→ **Die Aufgabe**
Schreibe die Forumsdiskussion über die lange, winddichte Hose im Anschluss an den letzten Beitrag weiter.

→ **Text zum Lesen**
--------------------

# Lange, winddichte Hose mit "wasserdichtem Hintern"



## *Miss Geschick* (20. September 2016)

Hallo,

ich suche für den Herbst/Winter noch ne bequeme lange Hose. Gerne Softshell.
Sie muss nicht allzu dick sein, wenn es sehr kalt wird zieh ich einfach was drunter.
Sie sollte allerdings winddicht sein und auf der Rückseite wasserdicht, so dass man bei Matschwetter nicht gleich nen nassen Hintern bekommt wenn es mal hochspritzt bei Pfützen etc.
Schnitt eher weiter, ich mag keine engen Hosen. Innenhose brauche ich auch nicht, ich fahr immer ohne Polster 

Hab da bisher nur die VAUDE Qimsa Softshell Pants gefunden :-(


----------



## Deleted 217350 (20. September 2016)

*Miss Geschick* schrieb:


> Hab da bisher nur die VAUDE Qimsa Softshell Pants gefunden :-(



Die ist ja auch ideal, volle Empfehlung  .


----------



## MTB-News.de




----------



## kreisbremser (20. September 2016)

joa, ganz dicht ist die qimsa nicht, aber ich hab sie seit drei jahren von herbst bis frühjahr im einsatz.


----------



## *Miss Geschick* (20. September 2016)

Ganz dicht muss ja nicht sein. Will damit ja nicht durch den strömenden Regen. Nur das Spritzwasser von unten abhalten bei Pfützen etc


----------



## kreisbremser (20. September 2016)

klare empfehlung, allerdings ist sie für mich über 5°C schon zu warm am bein. bei empfindlichen leuten sicher bis 10°C gut.


----------



## scylla (20. September 2016)

Die Quimsa ist toll, aber sehr warm. Die kann ich erst anziehen, wenn das potentielle Spritzwasser eh schon gefroren ist. Über 0° kocht man in seinem eigenen Saft.

Die Endura MT500 gibts auch in lang. Aber keine Ahnung wie warm und dicht die ist


----------



## murmel04 (20. September 2016)

Quisma klare Empfehlung .
Hab sie seit ein paar Jahren im Einsatz.
Fahre sie unter null bis Ca 10 grad plus, da aber nur wenn die Sonne nicht scheint.
Aber immer nur mit kurzer Polsterhose drunter ( wie die die ich im Sommer auch trage) langt mir locker .

Nass bin ich noch nie gewesen, außer durch die eigene produzierte Nässe


----------



## *Miss Geschick* (20. September 2016)

Ok, dann schau ich mal wo ich die am besten her bekomme 
Fällt Grösse 40 da normal sind? Bei Platzangst hab ich M falls jemand so evtl nen Vergleich ziehen kann.

--------------------

→ **Gesammeltes Material**
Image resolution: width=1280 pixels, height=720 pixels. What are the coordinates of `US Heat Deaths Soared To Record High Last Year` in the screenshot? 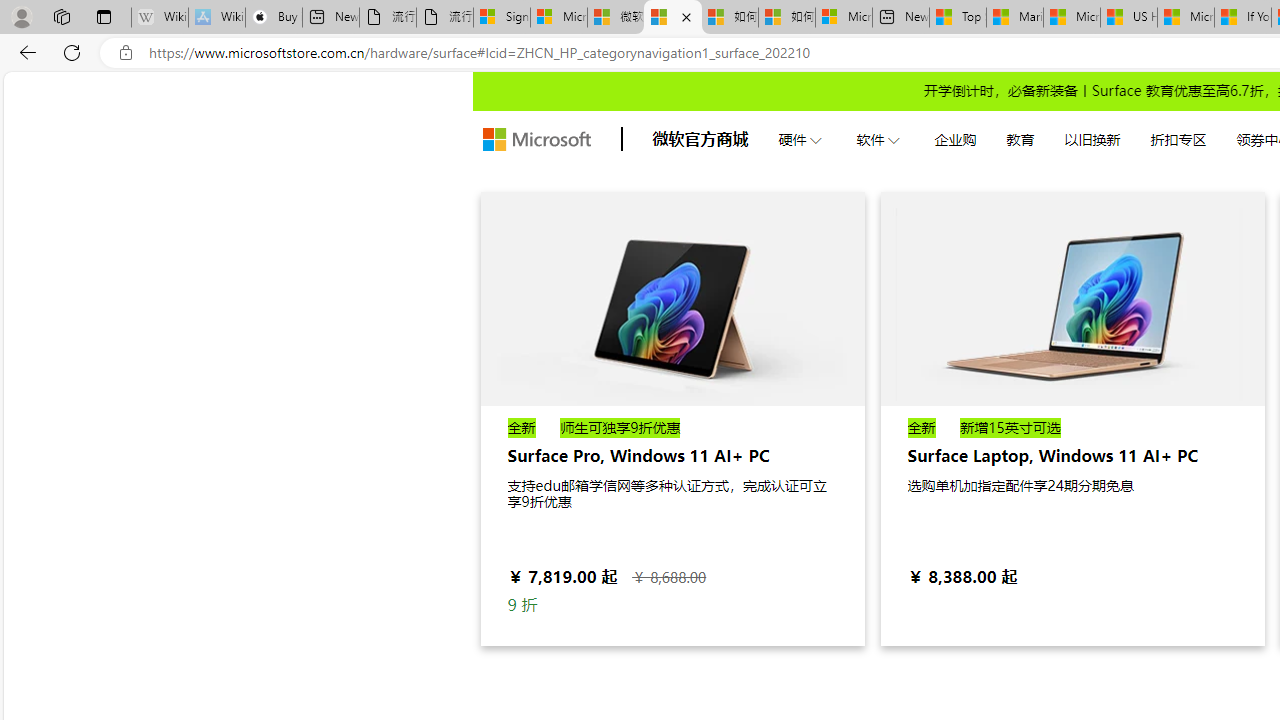 It's located at (1128, 18).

--------------------

→ **Lösung zur Aufgabe**
Für wärmere Tage hab ich ne kurze Spray Hose. Da kommen zur Not einfach lange Socken mit dazu


----------



## scylla (20. September 2016)

Platzangst (Damen) Gr. S einen Tick zu weit, Vaude (Damen) Gr. 38 perfekt
Die Vaude Damensachen sind im Vergleich zu anderen Herstellern recht schmal und lang geschnitten.


----------



## *Miss Geschick* (21. September 2016)

scylla schrieb:


> Platzangst (Damen) Gr. S einen Tick zu weit, Vaude (Damen) Gr. 38 perfekt
> Die Vaude Damensachen sind im Vergleich zu anderen Herstellern recht schmal und lang geschnitten.



Danke 
Dann bestelle ich mir die mal in 40, passt dann hoffentlich


----------



## *Miss Geschick* (26. September 2016)

So, Hose ist bestellt. Hab sie bei Bike24 für 112 Euro gefunden 
Hoffe sie passt auch in der bestellten Grösse.


----------



## MTB-News.de




----------



## Zanne (15. Oktober 2016)

kreisbremser schrieb:


> joa, ganz dicht ist die qimsa nicht, aber ich hab sie seit drei jahren von herbst bis frühjahr im einsatz.


Die Quisma ist prima, die Spritzer gehen nicht so schnell durch. Ansonsten kenn ich keine Hosen die nur am Hintern wasserdicht sind.


----------



## Rennschnegge (15. Oktober 2016)

Endura mt500 Spray Hose. Gibt es als Shorts, als 3/4 und in lang . Wasserdichter Hintern, Rest "nur" wasserabweisend.
Nachgeschaut, es gibt nur die Shorts fuer Frauen.. 3/4 und lange Hose wohl nur fuer Maenner.. aber mir passt Maenner Groesse S  .


----------



## Drahteseli (21. Oktober 2016)

Nach meiner Erfahrung gestern hab ich hier mal reingeschaut

Ich war mit meiner platzangst "rabbit" unterwegs, das ist deren wasserabweisende zipp-off damenhose.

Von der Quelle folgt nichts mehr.